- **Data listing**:
====================
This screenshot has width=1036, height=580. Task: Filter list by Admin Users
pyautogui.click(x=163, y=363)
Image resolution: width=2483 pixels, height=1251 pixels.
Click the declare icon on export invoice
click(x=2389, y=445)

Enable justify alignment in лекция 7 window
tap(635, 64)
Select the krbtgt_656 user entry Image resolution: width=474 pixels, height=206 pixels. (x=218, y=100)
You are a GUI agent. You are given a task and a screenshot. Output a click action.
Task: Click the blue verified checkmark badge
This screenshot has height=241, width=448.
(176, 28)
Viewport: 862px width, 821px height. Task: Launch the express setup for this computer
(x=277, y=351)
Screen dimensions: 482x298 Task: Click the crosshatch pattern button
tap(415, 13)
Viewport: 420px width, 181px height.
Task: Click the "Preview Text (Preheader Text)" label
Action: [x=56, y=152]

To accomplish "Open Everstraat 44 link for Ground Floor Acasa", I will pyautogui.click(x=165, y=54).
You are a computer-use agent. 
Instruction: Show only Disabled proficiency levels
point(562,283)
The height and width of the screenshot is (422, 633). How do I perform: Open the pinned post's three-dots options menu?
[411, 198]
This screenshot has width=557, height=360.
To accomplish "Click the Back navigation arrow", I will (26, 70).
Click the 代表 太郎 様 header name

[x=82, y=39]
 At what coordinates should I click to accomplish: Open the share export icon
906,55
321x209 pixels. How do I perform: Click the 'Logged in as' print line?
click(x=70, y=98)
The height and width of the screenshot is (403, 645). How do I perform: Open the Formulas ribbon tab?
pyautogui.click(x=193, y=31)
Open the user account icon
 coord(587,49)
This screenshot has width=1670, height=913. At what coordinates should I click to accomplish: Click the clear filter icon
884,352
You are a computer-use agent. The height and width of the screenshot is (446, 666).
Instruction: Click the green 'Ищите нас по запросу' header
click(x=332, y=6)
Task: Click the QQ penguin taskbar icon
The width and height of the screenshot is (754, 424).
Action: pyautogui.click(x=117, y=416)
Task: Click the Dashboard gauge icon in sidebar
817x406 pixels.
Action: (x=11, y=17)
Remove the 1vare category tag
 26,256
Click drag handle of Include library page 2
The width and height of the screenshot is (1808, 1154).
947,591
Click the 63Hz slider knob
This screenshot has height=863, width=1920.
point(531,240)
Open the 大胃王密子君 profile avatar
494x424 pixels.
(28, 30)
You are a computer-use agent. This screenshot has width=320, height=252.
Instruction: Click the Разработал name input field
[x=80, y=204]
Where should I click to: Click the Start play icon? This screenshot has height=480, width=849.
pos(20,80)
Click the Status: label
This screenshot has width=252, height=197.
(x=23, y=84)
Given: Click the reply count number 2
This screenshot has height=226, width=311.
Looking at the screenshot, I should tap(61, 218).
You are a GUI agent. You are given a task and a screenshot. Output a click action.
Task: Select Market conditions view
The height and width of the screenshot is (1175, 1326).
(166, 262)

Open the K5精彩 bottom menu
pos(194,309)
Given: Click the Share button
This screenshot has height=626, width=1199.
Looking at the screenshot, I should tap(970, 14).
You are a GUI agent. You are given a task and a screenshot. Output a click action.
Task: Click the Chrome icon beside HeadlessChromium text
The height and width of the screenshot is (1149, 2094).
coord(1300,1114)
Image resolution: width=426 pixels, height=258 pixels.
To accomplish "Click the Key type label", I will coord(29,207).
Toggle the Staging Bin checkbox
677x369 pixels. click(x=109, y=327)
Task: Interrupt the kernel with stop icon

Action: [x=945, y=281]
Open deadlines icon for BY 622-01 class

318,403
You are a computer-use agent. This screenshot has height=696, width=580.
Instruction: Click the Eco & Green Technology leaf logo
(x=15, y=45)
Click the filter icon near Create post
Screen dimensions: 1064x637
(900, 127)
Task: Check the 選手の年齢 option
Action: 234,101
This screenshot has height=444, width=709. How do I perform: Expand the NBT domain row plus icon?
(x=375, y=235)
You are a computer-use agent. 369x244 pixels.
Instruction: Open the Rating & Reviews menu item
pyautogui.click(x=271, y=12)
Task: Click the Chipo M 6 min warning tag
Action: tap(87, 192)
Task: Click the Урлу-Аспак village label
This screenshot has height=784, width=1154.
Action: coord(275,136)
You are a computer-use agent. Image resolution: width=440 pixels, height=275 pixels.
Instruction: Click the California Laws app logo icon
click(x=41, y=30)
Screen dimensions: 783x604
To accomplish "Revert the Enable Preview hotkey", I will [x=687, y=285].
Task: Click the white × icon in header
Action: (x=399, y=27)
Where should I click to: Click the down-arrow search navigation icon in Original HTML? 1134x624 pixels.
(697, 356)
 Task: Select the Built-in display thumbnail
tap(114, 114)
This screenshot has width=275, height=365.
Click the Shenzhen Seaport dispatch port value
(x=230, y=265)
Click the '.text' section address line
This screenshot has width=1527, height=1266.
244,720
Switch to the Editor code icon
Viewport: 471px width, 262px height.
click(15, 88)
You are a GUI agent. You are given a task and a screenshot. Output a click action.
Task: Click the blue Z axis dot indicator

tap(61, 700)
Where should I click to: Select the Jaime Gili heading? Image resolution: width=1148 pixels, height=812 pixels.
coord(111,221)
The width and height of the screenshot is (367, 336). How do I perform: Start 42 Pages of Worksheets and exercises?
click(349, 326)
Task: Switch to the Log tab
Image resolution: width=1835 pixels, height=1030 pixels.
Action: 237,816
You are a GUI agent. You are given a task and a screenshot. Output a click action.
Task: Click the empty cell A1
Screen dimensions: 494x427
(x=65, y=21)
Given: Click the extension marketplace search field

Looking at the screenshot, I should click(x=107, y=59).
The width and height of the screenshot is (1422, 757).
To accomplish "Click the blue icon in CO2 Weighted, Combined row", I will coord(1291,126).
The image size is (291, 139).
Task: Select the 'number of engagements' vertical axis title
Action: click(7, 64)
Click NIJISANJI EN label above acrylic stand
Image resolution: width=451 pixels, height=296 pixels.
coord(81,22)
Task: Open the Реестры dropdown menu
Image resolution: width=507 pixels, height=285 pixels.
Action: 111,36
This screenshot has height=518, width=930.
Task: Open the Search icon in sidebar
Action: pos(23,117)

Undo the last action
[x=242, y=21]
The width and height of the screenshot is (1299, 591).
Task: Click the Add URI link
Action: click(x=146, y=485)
====================
- **EXERCISE OBJECTIVE**: Edit every item in the data listing, changing each "Image resolution" to "Display resolution" and keeping all other text unchanged.

- **EXERCISE RESULT**:
This screenshot has width=1036, height=580. Task: Filter list by Admin Users
pyautogui.click(x=163, y=363)
Display resolution: width=2483 pixels, height=1251 pixels.
Click the declare icon on export invoice
click(x=2389, y=445)

Enable justify alignment in лекция 7 window
tap(635, 64)
Select the krbtgt_656 user entry Display resolution: width=474 pixels, height=206 pixels. (x=218, y=100)
You are a GUI agent. You are given a task and a screenshot. Output a click action.
Task: Click the blue verified checkmark badge
This screenshot has height=241, width=448.
(176, 28)
Viewport: 862px width, 821px height. Task: Launch the express setup for this computer
(x=277, y=351)
Screen dimensions: 482x298 Task: Click the crosshatch pattern button
tap(415, 13)
Viewport: 420px width, 181px height.
Task: Click the "Preview Text (Preheader Text)" label
Action: [x=56, y=152]

To accomplish "Open Everstraat 44 link for Ground Floor Acasa", I will pyautogui.click(x=165, y=54).
You are a computer-use agent. 
Instruction: Show only Disabled proficiency levels
point(562,283)
The height and width of the screenshot is (422, 633). How do I perform: Open the pinned post's three-dots options menu?
[411, 198]
This screenshot has width=557, height=360.
To accomplish "Click the Back navigation arrow", I will (26, 70).
Click the 代表 太郎 様 header name

[x=82, y=39]
 At what coordinates should I click to accomplish: Open the share export icon
906,55
321x209 pixels. How do I perform: Click the 'Logged in as' print line?
click(x=70, y=98)
The height and width of the screenshot is (403, 645). How do I perform: Open the Formulas ribbon tab?
pyautogui.click(x=193, y=31)
Open the user account icon
 coord(587,49)
This screenshot has width=1670, height=913. At what coordinates should I click to accomplish: Click the clear filter icon
884,352
You are a computer-use agent. The height and width of the screenshot is (446, 666).
Instruction: Click the green 'Ищите нас по запросу' header
click(x=332, y=6)
Task: Click the QQ penguin taskbar icon
The width and height of the screenshot is (754, 424).
Action: pyautogui.click(x=117, y=416)
Task: Click the Dashboard gauge icon in sidebar
817x406 pixels.
Action: (x=11, y=17)
Remove the 1vare category tag
 26,256
Click drag handle of Include library page 2
The width and height of the screenshot is (1808, 1154).
947,591
Click the 63Hz slider knob
This screenshot has height=863, width=1920.
point(531,240)
Open the 大胃王密子君 profile avatar
494x424 pixels.
(28, 30)
You are a computer-use agent. This screenshot has width=320, height=252.
Instruction: Click the Разработал name input field
[x=80, y=204]
Where should I click to: Click the Start play icon? This screenshot has height=480, width=849.
pos(20,80)
Click the Status: label
This screenshot has width=252, height=197.
(x=23, y=84)
Given: Click the reply count number 2
This screenshot has height=226, width=311.
Looking at the screenshot, I should tap(61, 218).
You are a GUI agent. You are given a task and a screenshot. Output a click action.
Task: Select Market conditions view
The height and width of the screenshot is (1175, 1326).
(166, 262)

Open the K5精彩 bottom menu
pos(194,309)
Given: Click the Share button
This screenshot has height=626, width=1199.
Looking at the screenshot, I should tap(970, 14).
You are a GUI agent. You are given a task and a screenshot. Output a click action.
Task: Click the Chrome icon beside HeadlessChromium text
The height and width of the screenshot is (1149, 2094).
coord(1300,1114)
Display resolution: width=426 pixels, height=258 pixels.
To accomplish "Click the Key type label", I will coord(29,207).
Toggle the Staging Bin checkbox
677x369 pixels. click(x=109, y=327)
Task: Interrupt the kernel with stop icon

Action: [x=945, y=281]
Open deadlines icon for BY 622-01 class

318,403
You are a computer-use agent. This screenshot has height=696, width=580.
Instruction: Click the Eco & Green Technology leaf logo
(x=15, y=45)
Click the filter icon near Create post
Screen dimensions: 1064x637
(900, 127)
Task: Check the 選手の年齢 option
Action: 234,101
This screenshot has height=444, width=709. How do I perform: Expand the NBT domain row plus icon?
(x=375, y=235)
You are a computer-use agent. 369x244 pixels.
Instruction: Open the Rating & Reviews menu item
pyautogui.click(x=271, y=12)
Task: Click the Chipo M 6 min warning tag
Action: tap(87, 192)
Task: Click the Урлу-Аспак village label
This screenshot has height=784, width=1154.
Action: coord(275,136)
You are a computer-use agent. Display resolution: width=440 pixels, height=275 pixels.
Instruction: Click the California Laws app logo icon
click(x=41, y=30)
Screen dimensions: 783x604
To accomplish "Revert the Enable Preview hotkey", I will [x=687, y=285].
Task: Click the white × icon in header
Action: (x=399, y=27)
Where should I click to: Click the down-arrow search navigation icon in Original HTML? 1134x624 pixels.
(697, 356)
 Task: Select the Built-in display thumbnail
tap(114, 114)
This screenshot has width=275, height=365.
Click the Shenzhen Seaport dispatch port value
(x=230, y=265)
Click the '.text' section address line
This screenshot has width=1527, height=1266.
244,720
Switch to the Editor code icon
Viewport: 471px width, 262px height.
click(15, 88)
You are a GUI agent. You are given a task and a screenshot. Output a click action.
Task: Click the blue Z axis dot indicator

tap(61, 700)
Where should I click to: Select the Jaime Gili heading? Display resolution: width=1148 pixels, height=812 pixels.
coord(111,221)
The width and height of the screenshot is (367, 336). How do I perform: Start 42 Pages of Worksheets and exercises?
click(349, 326)
Task: Switch to the Log tab
Display resolution: width=1835 pixels, height=1030 pixels.
Action: 237,816
You are a GUI agent. You are given a task and a screenshot. Output a click action.
Task: Click the empty cell A1
Screen dimensions: 494x427
(x=65, y=21)
Given: Click the extension marketplace search field

Looking at the screenshot, I should click(x=107, y=59).
The width and height of the screenshot is (1422, 757).
To accomplish "Click the blue icon in CO2 Weighted, Combined row", I will coord(1291,126).
The image size is (291, 139).
Task: Select the 'number of engagements' vertical axis title
Action: click(7, 64)
Click NIJISANJI EN label above acrylic stand
Display resolution: width=451 pixels, height=296 pixels.
coord(81,22)
Task: Open the Реестры dropdown menu
Display resolution: width=507 pixels, height=285 pixels.
Action: 111,36
This screenshot has height=518, width=930.
Task: Open the Search icon in sidebar
Action: pos(23,117)

Undo the last action
[x=242, y=21]
The width and height of the screenshot is (1299, 591).
Task: Click the Add URI link
Action: click(x=146, y=485)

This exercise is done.